**Work item**
Return only the lines from the one that contains "687x368 pixels." through the last line of the records below, exactly as they stand. Pictures are not part of the copy.

Saved entries
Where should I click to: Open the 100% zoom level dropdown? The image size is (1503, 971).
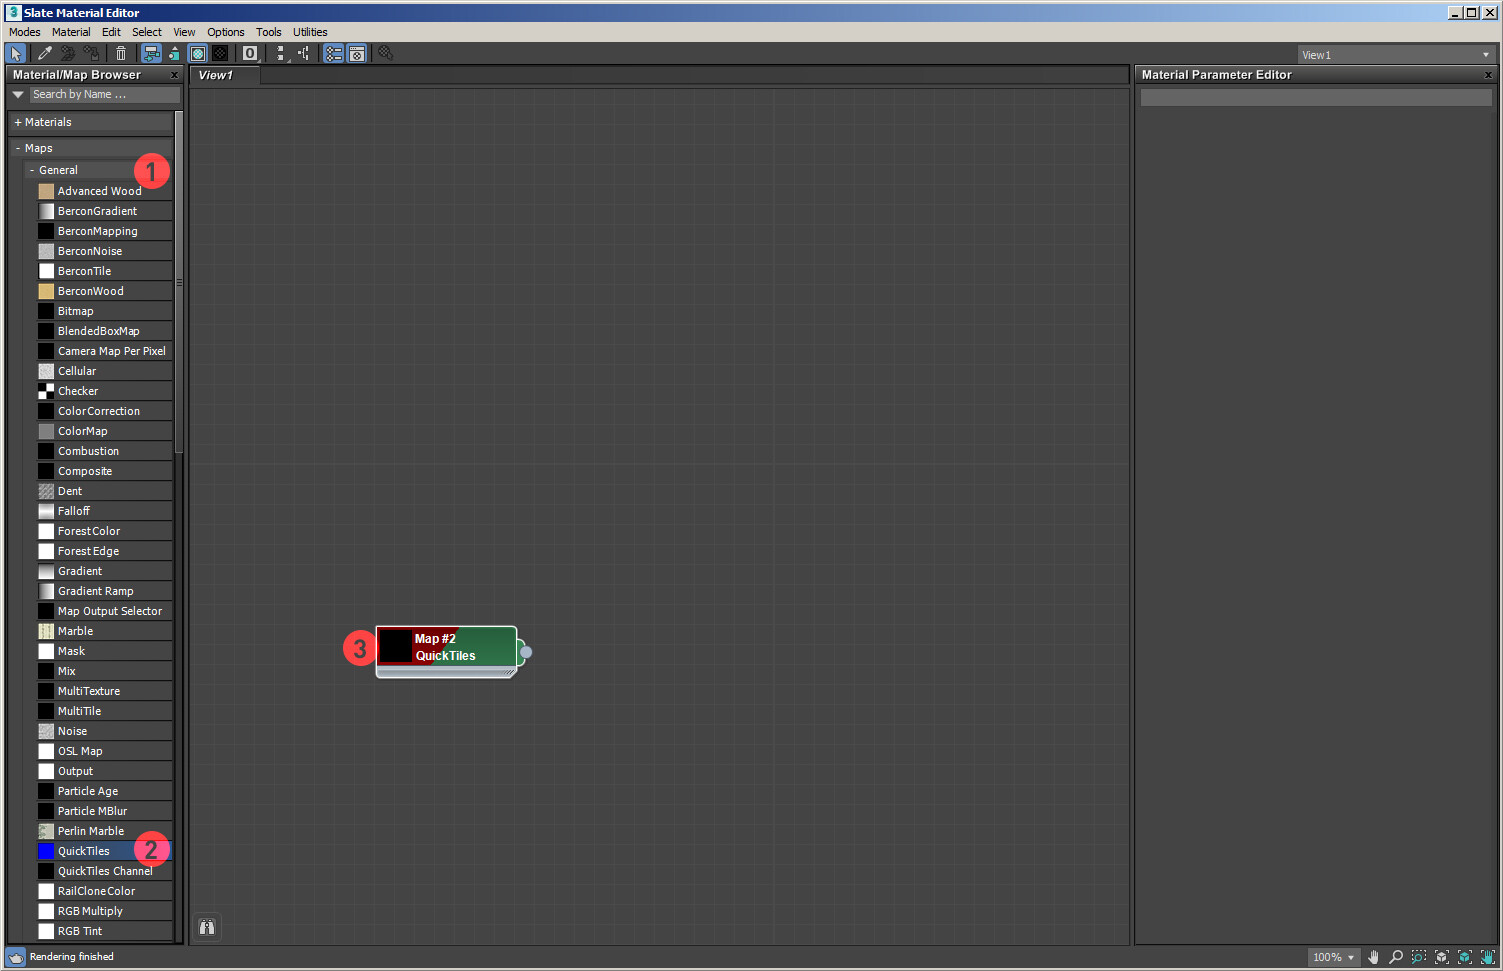pos(1334,957)
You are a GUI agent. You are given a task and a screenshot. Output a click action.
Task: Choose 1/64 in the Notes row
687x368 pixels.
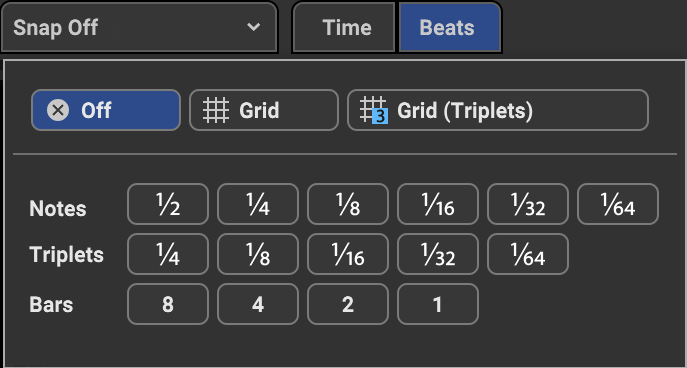click(618, 204)
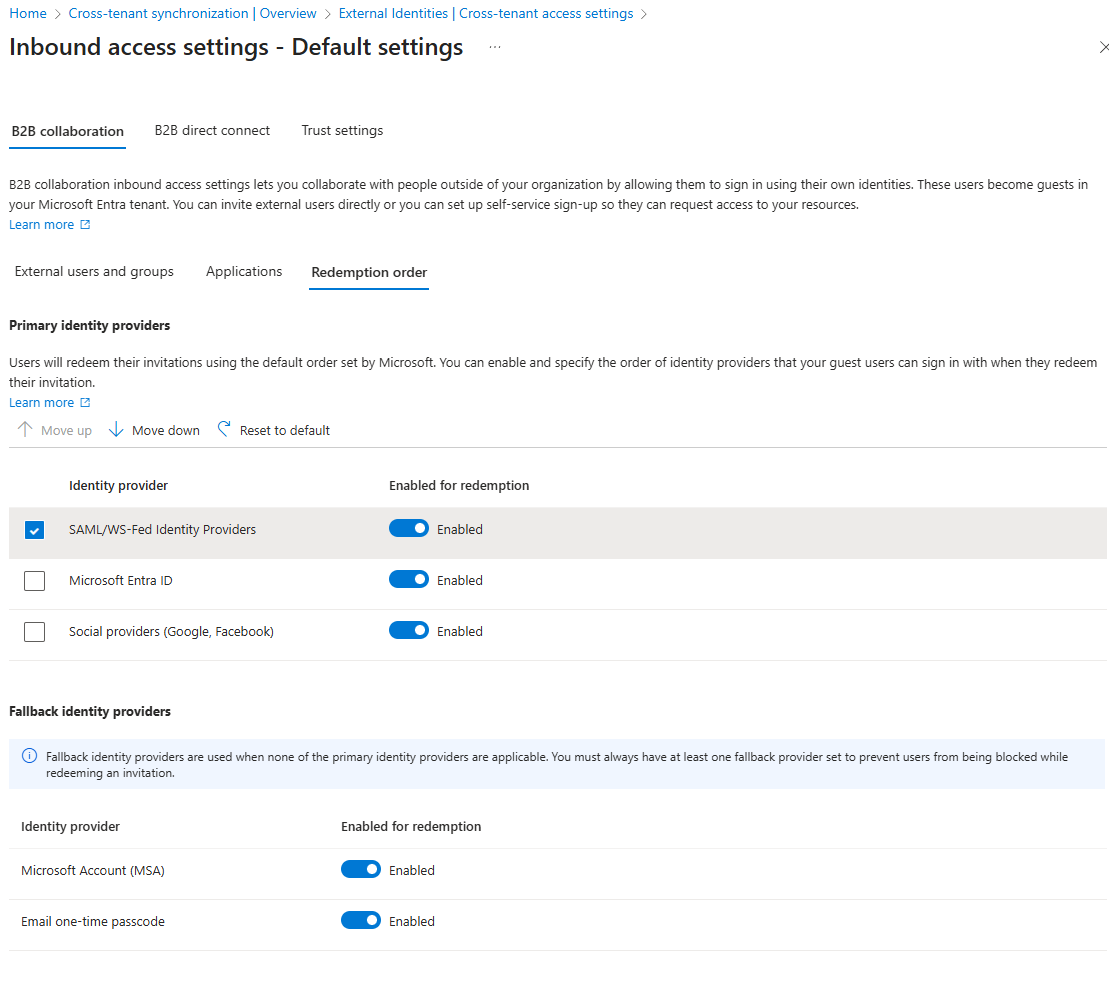This screenshot has height=989, width=1109.
Task: Click the external link icon beside Learn more under Primary identity providers
Action: 85,402
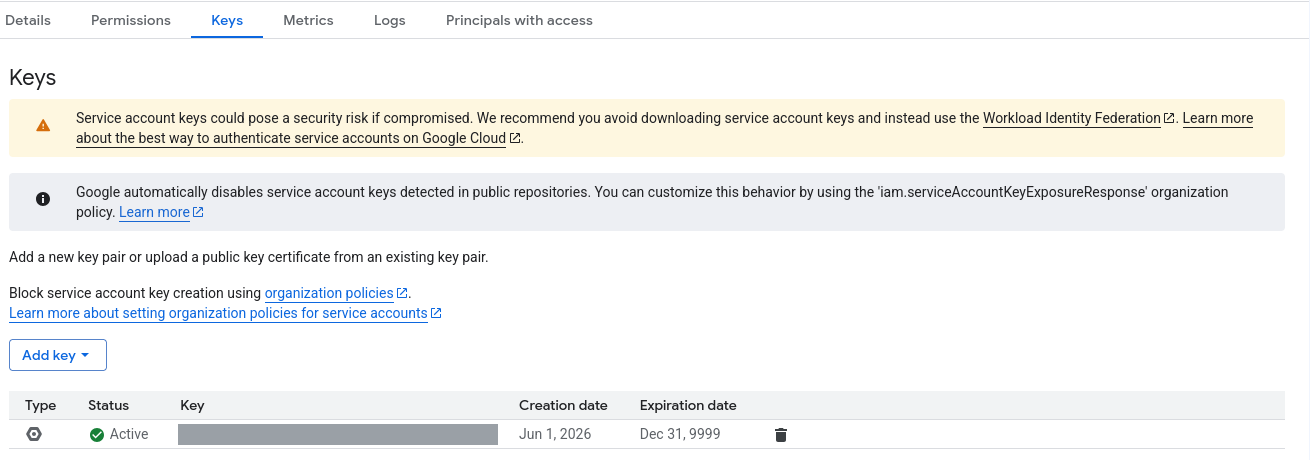Viewport: 1310px width, 460px height.
Task: Click the key type icon in row
Action: pos(34,434)
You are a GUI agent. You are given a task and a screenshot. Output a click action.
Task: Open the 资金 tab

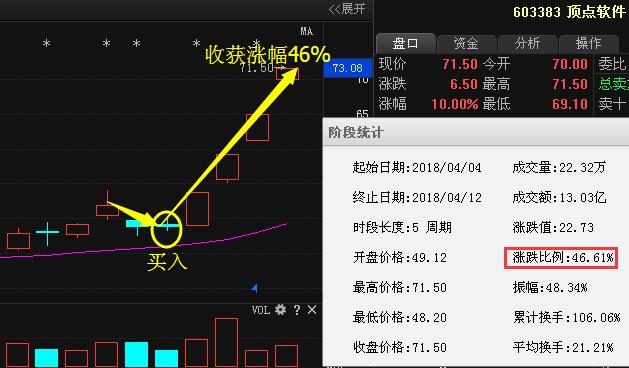pos(466,43)
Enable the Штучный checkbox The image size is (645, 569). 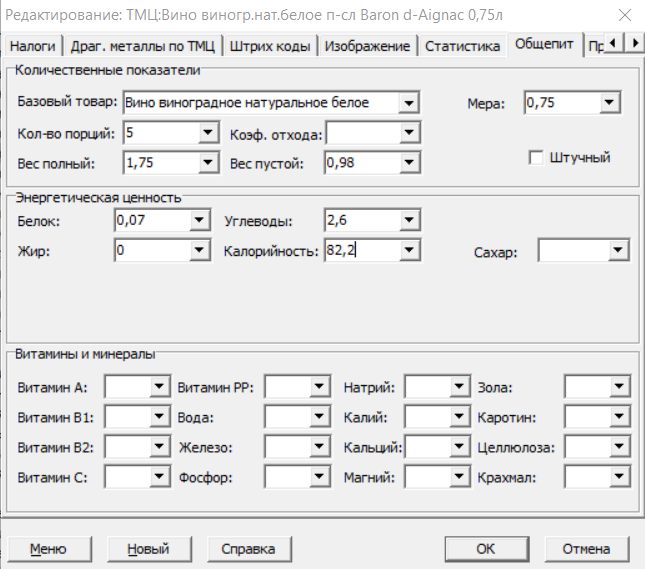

**Answer space**
687x368 pixels.
click(618, 204)
This screenshot has height=989, width=1109.
Task: Click the external link icon beside Learn more under Primary identity providers
Action: 85,402
Viewport: 1310px width, 460px height.
Task: Click the key type icon in row
Action: pos(34,434)
You are a GUI agent. You are given a task and a screenshot. Output a click action.
Task: Open the 资金 tab

pos(466,43)
Enable the Штучный checkbox The image size is (645, 569). 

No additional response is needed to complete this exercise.